Principal Deborah White saw the program as a kick-off to a year's worth of ongoing programming to help students and staff think of ways to support each other.

Already, the school is working with Shirley Edgerton, who works with Pittsfield's Youth Alive and Rites of Passage youth empowerment programs, and will also be seeking expertise from educators in the Berkshire District Attorney's Office.

She said she's also received a lot of support from both the parents of the victims of the racist remarks and the parents of the kids who made the remarks, and has asked parents of all the school's children to talk with their students about kindness and getting to know all different kinds of people.

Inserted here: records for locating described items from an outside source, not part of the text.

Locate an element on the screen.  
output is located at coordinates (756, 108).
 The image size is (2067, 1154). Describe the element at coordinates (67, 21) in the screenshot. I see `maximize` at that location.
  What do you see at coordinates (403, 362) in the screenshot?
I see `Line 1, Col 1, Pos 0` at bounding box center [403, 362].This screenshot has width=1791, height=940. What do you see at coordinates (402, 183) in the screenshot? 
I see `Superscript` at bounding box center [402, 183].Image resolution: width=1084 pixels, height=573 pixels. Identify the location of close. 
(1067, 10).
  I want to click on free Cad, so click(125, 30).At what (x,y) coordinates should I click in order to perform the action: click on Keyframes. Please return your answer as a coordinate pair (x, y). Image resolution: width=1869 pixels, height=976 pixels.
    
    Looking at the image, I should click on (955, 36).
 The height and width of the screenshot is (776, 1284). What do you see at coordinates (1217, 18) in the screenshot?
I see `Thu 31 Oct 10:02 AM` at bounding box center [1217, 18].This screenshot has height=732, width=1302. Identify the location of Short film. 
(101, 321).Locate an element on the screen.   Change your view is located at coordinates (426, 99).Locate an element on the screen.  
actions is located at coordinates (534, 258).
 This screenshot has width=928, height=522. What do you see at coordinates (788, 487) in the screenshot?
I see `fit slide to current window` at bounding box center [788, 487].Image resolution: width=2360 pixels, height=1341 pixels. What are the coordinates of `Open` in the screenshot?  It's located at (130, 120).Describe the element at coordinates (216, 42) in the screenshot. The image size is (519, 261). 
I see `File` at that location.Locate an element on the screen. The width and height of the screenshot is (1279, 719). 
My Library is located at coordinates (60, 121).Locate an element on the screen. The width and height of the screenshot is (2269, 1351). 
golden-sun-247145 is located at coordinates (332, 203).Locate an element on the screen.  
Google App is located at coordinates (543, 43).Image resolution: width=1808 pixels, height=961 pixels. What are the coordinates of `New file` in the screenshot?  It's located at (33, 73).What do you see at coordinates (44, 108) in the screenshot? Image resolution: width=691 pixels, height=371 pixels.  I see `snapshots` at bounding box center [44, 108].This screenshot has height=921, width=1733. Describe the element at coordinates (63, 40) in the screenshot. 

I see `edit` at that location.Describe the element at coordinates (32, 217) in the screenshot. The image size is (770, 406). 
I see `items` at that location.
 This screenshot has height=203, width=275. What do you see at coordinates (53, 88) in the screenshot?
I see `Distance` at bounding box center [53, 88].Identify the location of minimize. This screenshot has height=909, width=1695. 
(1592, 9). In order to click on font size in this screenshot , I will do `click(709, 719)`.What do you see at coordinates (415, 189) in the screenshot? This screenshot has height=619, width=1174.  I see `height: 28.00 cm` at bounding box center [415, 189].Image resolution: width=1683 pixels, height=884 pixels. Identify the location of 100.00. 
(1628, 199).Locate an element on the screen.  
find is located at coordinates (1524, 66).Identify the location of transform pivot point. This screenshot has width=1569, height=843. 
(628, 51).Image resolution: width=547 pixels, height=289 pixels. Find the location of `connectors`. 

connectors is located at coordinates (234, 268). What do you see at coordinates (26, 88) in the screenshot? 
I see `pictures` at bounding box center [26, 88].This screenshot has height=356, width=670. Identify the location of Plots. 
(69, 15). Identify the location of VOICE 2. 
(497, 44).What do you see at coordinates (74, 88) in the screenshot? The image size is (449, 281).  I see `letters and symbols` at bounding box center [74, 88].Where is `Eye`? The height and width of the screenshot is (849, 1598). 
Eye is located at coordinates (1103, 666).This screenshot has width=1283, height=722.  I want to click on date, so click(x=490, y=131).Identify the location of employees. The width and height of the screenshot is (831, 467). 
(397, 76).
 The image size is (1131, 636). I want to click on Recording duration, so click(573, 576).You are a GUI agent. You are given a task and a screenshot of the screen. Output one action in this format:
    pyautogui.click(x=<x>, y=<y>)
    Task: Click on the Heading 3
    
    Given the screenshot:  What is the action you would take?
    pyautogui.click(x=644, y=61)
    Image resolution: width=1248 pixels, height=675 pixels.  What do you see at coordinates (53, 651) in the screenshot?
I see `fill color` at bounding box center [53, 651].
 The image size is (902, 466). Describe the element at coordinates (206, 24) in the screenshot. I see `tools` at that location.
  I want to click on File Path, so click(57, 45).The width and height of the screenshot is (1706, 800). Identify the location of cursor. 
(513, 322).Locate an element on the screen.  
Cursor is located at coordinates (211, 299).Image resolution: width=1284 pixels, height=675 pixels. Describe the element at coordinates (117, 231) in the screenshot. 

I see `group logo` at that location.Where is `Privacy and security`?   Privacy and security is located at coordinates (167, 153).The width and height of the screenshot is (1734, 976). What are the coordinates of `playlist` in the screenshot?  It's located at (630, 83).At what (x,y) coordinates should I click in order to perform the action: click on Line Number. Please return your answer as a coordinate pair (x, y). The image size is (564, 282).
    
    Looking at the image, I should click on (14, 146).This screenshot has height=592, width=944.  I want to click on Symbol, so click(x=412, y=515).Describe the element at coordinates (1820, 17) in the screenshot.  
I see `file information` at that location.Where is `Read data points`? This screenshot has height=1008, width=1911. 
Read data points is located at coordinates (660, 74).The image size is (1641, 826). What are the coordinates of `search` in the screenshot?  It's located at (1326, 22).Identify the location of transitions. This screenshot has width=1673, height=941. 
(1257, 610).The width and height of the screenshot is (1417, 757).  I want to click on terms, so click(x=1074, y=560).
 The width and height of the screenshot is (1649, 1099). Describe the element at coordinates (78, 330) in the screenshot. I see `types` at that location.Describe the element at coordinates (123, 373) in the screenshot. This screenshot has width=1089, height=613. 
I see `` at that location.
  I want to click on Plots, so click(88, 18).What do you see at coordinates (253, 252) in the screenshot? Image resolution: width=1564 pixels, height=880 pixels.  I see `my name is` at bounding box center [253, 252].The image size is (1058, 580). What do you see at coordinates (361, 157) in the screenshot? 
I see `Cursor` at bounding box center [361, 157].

This week, White said there will be a staff training program to teach teachers how to respond to incidents such as racism or bullying.

The school will also revisit its anti-bullying policy, which was established in 2010, when the state anti-bullying law went into effect.

White said the school's also looking to bring in more community speakers and programs. "Part of it's exposure," she said. "We want [the kids] to be exposed to all different shades of skin color. We want them to understand that comments like the ones made do not set the right impression for people. We also want people in the community to help teach our kids, to come and read stories with them and spend some time on the playground with the kids."

Also new this year at the school is a "Buddy Bench." Installed over the summer and dedicated at the start of the school year in memory of Sam McGovern, a former student who passed away in 2011, at age 8, due to a rare childhood cancer.

The bench is a place for kids who go out to recess and might have a hard time finding a group to play with.

"Some kids don't mind walking around by themselves, but others might be too shy or intimidated to ask to play," White explained. Kids who feel this way can sit on the bench and other children and playground supervisors can know to go over to the child and introduce them to a group of students to play with.

"At this age, it's important to get more kids involved in positive socialization," White said.